New research from the privately-run Azim Premji University shows that a growth rate of 7 per cent is now leading to less than 1 per cent improvement in employment, while in the 1970s and ’80s an expansion of 3 per cent to 4 per cent was resulting in a much higher 2 per cent gain in jobs. The outcome is an unemployment rate that’s hit 5 per cent in 2015, the highest in at least 20 years.

The main reason for the worsening correlation between growth and jobs was a mismatch between skills and “good jobs,” according to researchers led by Amit Basole. The share of the so-called goods jobs that broadly includes formal employment with regular pay accounted for only 17 per cent of the country’s 467 million workforce.
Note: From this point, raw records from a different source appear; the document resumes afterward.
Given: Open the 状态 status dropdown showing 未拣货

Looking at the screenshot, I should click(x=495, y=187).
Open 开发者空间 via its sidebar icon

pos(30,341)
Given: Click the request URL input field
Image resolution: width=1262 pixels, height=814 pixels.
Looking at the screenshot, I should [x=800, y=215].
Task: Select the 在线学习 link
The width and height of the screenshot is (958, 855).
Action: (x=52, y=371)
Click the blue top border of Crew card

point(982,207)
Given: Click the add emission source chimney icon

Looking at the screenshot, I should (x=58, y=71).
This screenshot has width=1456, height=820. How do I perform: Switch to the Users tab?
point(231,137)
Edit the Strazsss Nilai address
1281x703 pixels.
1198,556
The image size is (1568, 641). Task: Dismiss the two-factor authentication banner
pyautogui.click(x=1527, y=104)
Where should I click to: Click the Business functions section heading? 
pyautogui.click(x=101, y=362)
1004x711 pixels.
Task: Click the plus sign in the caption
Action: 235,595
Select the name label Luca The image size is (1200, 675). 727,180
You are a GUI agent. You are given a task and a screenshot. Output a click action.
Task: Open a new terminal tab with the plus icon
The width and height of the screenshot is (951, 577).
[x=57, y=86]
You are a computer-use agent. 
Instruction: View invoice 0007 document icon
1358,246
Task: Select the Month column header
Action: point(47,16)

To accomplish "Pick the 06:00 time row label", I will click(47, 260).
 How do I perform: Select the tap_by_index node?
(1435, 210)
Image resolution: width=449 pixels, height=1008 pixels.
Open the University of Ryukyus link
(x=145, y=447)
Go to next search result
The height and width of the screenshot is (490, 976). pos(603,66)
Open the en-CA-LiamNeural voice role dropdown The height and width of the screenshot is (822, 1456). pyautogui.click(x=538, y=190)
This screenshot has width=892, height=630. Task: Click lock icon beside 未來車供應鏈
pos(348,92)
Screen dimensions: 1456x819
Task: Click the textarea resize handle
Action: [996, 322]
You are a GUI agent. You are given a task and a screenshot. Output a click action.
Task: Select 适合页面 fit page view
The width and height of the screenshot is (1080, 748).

“Simply put, higher growth has raised aspirations but has failed to generate the kind of jobs that will allow people to fulfill those aspirations,” the researchers wrote in the report, called State of Working India 2018. “This obviously points to the issue being not only one of job creation but of the creation of decent and desirable jobs.”


Growth has averaged 7 per cent since reforms began in 1991 under Prime Minister P.V. Narasimha Rao to open up the economy. The most recent figures show gross domestic product expanded 8.2 per cent in the three months through June from a year earlier, making India the world’s fastest-growing major economy.

India is on track to hold that position, with the International Monetary Fund retaining its growth forecast of 7.3 per cent for the fiscal year through March 2019.

Still, unemployment remains high, especially among young and educated Indians. More than one-third of about 23 million people who were actively searching for jobs have graduate or higher levels of education, the study found.


Failure to create opportunities for the young workforce will not only hurt Prime Minister Modi’s re-election bid next year but impede the economy’s current pace of expansion.